1. Dangl, J. L., Horvath, D. M. & Staskawicz, B. J.  Science  341, 746–751 (2013).
2. Li, X., Clarke, J. D., Zhang, Y. & Dong, X. Mol Plant Microbe Interact 14, 1131–9 (2001).
3. Zhang, Y., Goritschnig, S., Dong, X. & Li, X. Plant Cell 15, 2636–2646 (2003).
4. Huang, Y. et al. Nat. Commun. 4, 2558 (2013).
5. Xu, F. et alPlant Cell. May 12. pii: tpc.15.00173 (2015). [Epub ahead of print]
6. Gibbs, D. J., Bacardit, J., Bachmair, A. & Holdsworth, M. J. Trends Cell Biol. 24, 603–611 (2014).

Figure 1. A nata mutant, muse6-1, identified from a genetic screen to search for enhancers of snc1.

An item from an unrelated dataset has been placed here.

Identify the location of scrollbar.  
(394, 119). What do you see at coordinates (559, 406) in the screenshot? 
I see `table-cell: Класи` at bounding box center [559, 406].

Figure 2. A working model on the different N-terminal acetylations of SNC1. In wild type plants, SNC1 protein synthesis can be initiated at either the first or the second Met. The peptide translated from the first Met can be acetylated by NatA, which serves as a degradation signal. The peptide translated from the second Met can be acetylated by NatB, where the protein is stabilized by the modification. SNC1 protein homeostasis is maintained by the coexistence of these different protein isoforms. In nata mutants including naa15-1, aminaa15 and aminaa10 plants, almost all the SNC1 peptides are acetylated at the second Met by NatB due to the inefficiency of NatA. The stabilization by acetylation on the second Met leads to increased SNC1 accumulation, partly leading to the autoimmune phenotypes of these plants. In natb plants, as a result of inefficient acetylation of the second Met of SNC1 by NatB that stabilizes the protein, SNC1 protein levels are decreased.